**AVAILABLE DATA**
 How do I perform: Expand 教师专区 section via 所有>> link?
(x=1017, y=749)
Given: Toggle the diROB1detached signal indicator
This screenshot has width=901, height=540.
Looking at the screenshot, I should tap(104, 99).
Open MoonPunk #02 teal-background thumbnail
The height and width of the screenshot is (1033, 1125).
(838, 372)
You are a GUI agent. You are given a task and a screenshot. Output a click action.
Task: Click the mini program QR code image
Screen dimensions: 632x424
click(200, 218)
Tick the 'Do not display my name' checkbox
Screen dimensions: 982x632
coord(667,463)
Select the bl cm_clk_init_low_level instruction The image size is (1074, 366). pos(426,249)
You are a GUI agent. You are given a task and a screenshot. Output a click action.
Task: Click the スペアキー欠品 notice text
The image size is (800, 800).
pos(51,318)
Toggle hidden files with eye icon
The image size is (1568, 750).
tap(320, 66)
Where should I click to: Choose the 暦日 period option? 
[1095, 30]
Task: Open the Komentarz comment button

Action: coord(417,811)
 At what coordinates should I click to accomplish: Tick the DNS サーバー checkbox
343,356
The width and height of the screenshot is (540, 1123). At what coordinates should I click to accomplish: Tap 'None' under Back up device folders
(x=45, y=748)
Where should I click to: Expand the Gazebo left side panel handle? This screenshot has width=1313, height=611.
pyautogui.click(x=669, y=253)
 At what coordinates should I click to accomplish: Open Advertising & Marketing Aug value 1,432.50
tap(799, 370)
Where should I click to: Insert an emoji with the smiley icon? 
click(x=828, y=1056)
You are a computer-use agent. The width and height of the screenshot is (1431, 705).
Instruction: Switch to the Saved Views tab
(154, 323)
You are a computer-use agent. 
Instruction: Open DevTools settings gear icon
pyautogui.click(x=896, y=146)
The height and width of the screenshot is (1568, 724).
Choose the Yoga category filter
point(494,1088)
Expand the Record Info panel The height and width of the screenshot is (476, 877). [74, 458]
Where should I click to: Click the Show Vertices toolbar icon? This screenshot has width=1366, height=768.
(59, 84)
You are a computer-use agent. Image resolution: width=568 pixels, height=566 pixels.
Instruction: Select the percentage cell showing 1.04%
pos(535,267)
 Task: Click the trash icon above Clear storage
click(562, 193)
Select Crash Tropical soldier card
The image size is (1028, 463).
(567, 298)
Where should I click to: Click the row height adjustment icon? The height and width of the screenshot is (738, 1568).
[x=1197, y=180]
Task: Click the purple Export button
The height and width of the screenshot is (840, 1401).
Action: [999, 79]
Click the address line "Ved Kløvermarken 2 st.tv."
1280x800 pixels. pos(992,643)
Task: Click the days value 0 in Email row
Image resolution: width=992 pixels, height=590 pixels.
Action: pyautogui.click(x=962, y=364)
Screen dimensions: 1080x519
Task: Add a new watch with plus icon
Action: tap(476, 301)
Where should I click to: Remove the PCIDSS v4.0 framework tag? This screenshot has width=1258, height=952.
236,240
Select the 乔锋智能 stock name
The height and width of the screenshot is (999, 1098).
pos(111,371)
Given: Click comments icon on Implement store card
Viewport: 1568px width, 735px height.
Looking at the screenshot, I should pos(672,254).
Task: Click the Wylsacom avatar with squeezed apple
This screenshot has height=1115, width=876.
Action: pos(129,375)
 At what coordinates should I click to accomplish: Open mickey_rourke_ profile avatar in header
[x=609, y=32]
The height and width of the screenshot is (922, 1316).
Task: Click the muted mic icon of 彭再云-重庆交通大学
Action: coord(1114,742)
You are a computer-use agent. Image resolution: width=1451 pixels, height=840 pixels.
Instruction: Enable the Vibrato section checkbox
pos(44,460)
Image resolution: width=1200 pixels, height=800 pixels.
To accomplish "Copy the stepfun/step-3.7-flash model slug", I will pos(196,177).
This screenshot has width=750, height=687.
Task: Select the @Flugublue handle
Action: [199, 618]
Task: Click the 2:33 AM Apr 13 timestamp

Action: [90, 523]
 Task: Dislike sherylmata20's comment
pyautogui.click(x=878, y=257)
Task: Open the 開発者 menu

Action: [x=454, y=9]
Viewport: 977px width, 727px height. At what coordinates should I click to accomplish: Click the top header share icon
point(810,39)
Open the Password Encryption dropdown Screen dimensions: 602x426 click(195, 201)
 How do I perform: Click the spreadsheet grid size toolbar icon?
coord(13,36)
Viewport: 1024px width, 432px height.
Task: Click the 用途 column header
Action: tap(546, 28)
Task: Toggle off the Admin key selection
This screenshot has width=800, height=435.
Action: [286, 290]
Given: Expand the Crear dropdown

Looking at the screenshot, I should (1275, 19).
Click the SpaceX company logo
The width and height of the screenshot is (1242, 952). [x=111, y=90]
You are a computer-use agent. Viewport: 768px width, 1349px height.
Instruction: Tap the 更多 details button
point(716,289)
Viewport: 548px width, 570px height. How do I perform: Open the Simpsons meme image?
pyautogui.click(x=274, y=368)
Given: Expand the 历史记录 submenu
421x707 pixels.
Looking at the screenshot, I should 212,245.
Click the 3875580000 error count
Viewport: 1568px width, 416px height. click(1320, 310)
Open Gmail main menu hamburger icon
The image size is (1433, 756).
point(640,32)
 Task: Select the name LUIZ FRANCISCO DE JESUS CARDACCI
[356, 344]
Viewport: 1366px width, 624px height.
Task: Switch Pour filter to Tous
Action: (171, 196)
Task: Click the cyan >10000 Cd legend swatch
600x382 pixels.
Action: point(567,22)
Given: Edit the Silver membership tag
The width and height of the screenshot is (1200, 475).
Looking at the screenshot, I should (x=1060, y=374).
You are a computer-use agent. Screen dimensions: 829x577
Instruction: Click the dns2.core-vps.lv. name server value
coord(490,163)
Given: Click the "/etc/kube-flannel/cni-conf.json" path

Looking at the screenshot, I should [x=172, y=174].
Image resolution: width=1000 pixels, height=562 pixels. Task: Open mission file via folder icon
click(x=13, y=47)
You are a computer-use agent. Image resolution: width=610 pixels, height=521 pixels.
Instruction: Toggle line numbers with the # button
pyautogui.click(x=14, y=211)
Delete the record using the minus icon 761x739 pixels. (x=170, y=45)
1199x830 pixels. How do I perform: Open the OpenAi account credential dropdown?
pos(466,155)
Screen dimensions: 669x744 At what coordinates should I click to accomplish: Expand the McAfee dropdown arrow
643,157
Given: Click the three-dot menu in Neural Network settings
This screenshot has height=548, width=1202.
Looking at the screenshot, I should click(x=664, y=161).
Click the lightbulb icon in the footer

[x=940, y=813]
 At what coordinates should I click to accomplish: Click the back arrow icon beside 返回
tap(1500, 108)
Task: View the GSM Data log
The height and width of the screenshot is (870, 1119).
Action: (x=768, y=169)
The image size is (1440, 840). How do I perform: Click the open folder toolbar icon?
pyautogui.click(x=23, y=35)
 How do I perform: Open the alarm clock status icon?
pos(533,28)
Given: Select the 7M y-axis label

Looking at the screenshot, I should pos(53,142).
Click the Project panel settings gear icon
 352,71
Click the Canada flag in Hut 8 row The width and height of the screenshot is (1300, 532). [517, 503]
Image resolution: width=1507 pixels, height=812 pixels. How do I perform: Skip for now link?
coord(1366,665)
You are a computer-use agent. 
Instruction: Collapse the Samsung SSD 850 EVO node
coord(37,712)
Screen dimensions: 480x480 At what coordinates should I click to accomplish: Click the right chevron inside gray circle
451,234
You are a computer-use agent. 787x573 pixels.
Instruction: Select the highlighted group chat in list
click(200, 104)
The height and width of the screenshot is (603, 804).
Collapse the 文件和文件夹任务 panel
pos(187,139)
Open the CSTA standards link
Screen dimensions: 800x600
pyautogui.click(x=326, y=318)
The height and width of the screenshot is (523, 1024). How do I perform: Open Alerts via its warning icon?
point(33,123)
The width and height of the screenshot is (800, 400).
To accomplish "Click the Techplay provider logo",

**EXERCISE DESCRIPTION**
Of all the entries above, repeat only the lines from the line that has "The image size is (1028, 463)." to the line that has "Image resolution: width=1200", both lines included, exactly.

**REPLY**
The image size is (1028, 463).
(567, 298)
Where should I click to: Click the row height adjustment icon? The height and width of the screenshot is (738, 1568).
[x=1197, y=180]
Task: Click the purple Export button
The height and width of the screenshot is (840, 1401).
Action: [999, 79]
Click the address line "Ved Kløvermarken 2 st.tv."
1280x800 pixels. pos(992,643)
Task: Click the days value 0 in Email row
Image resolution: width=992 pixels, height=590 pixels.
Action: pyautogui.click(x=962, y=364)
Screen dimensions: 1080x519
Task: Add a new watch with plus icon
Action: tap(476, 301)
Where should I click to: Remove the PCIDSS v4.0 framework tag? This screenshot has width=1258, height=952.
236,240
Select the 乔锋智能 stock name
The height and width of the screenshot is (999, 1098).
pos(111,371)
Given: Click comments icon on Implement store card
Viewport: 1568px width, 735px height.
Looking at the screenshot, I should pos(672,254).
Task: Click the Wylsacom avatar with squeezed apple
This screenshot has height=1115, width=876.
Action: pos(129,375)
 At what coordinates should I click to accomplish: Open mickey_rourke_ profile avatar in header
[x=609, y=32]
The height and width of the screenshot is (922, 1316).
Task: Click the muted mic icon of 彭再云-重庆交通大学
Action: coord(1114,742)
You are a computer-use agent. Image resolution: width=1451 pixels, height=840 pixels.
Instruction: Enable the Vibrato section checkbox
pos(44,460)
Image resolution: width=1200 pixels, height=800 pixels.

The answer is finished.